> [ASSIGNMENT] Without including any images, please transcribe all the lines below exactly.

> [EXTRACTED DATA]
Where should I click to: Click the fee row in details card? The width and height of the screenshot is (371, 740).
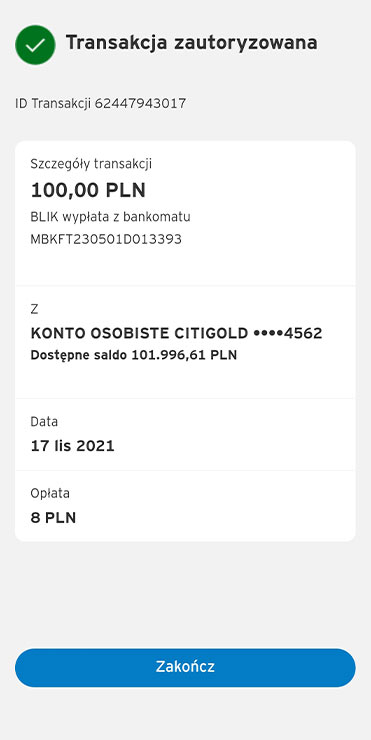pos(185,506)
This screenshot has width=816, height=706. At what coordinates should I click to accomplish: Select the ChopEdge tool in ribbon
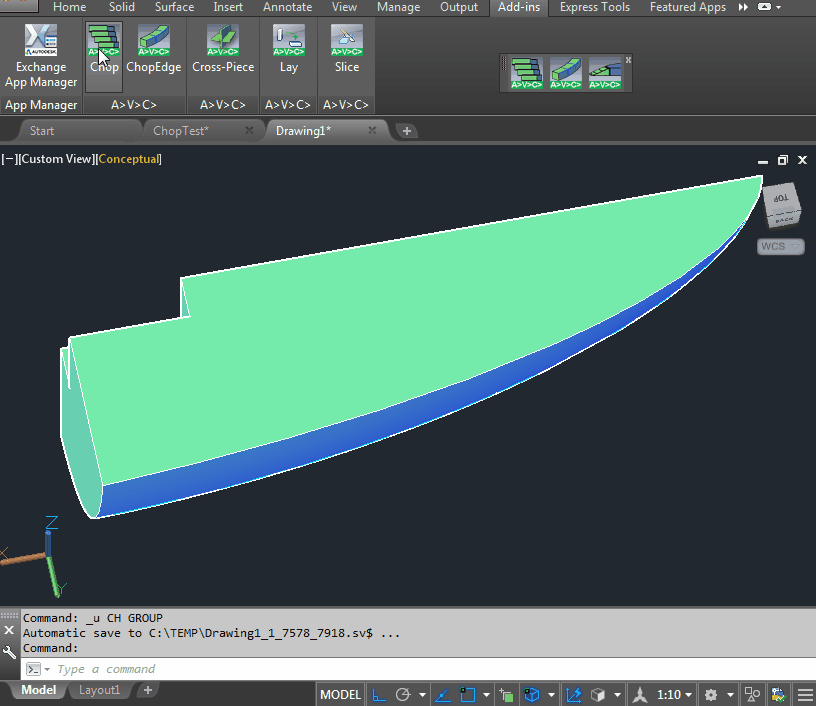click(153, 50)
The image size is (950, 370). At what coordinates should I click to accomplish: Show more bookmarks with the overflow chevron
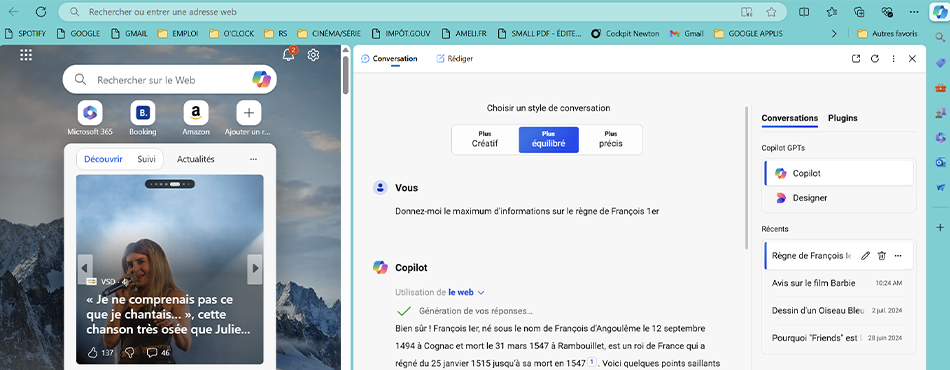coord(834,34)
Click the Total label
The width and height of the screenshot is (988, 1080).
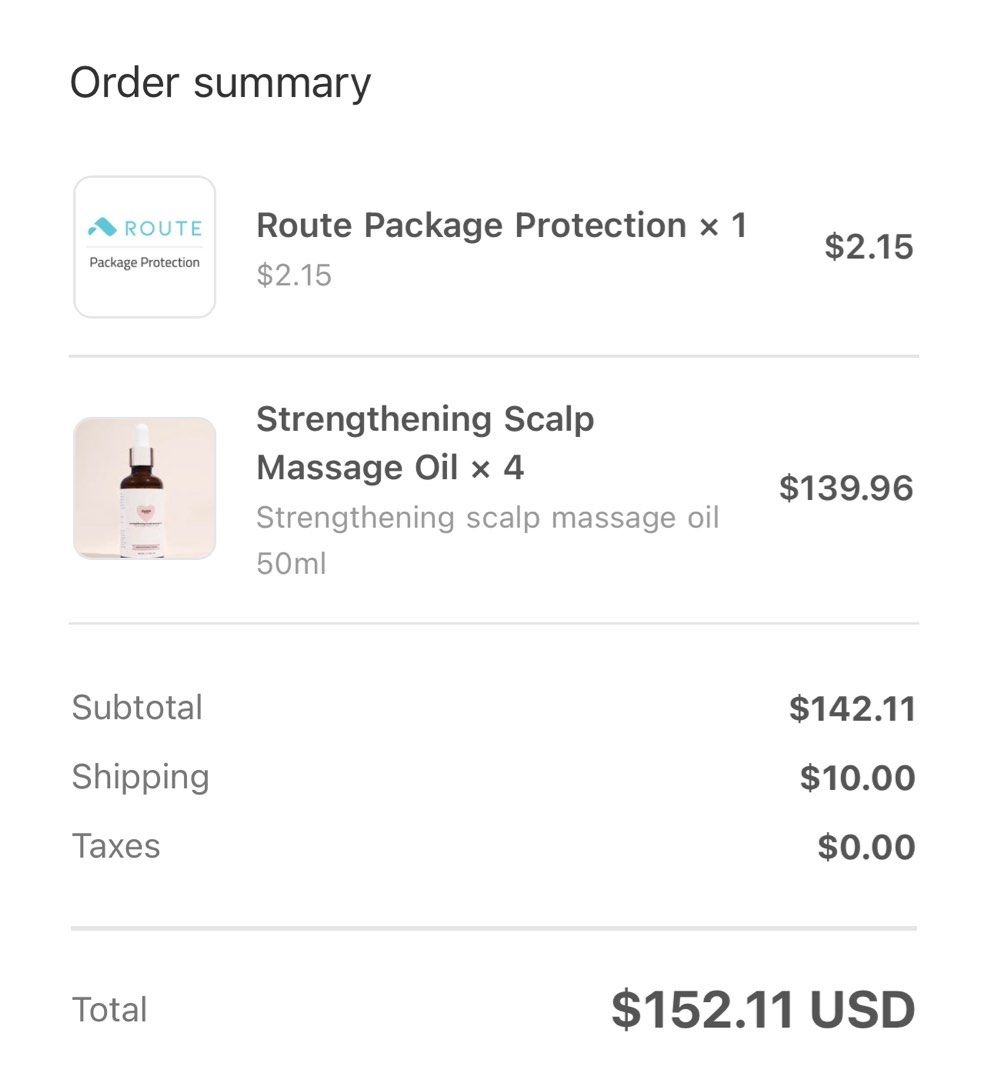click(x=110, y=1009)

> [SOLUTION FOR THIS EXERCISE]
Where should I click to: Click the fee row in details card? The width and height of the screenshot is (371, 740).
pos(185,506)
This screenshot has width=816, height=706. At what coordinates should I click to accomplish: Select the ChopEdge tool in ribbon
click(153, 50)
The image size is (950, 370). At what coordinates should I click to accomplish: Show more bookmarks with the overflow chevron
coord(834,34)
Click the Total label
The width and height of the screenshot is (988, 1080).
click(x=110, y=1009)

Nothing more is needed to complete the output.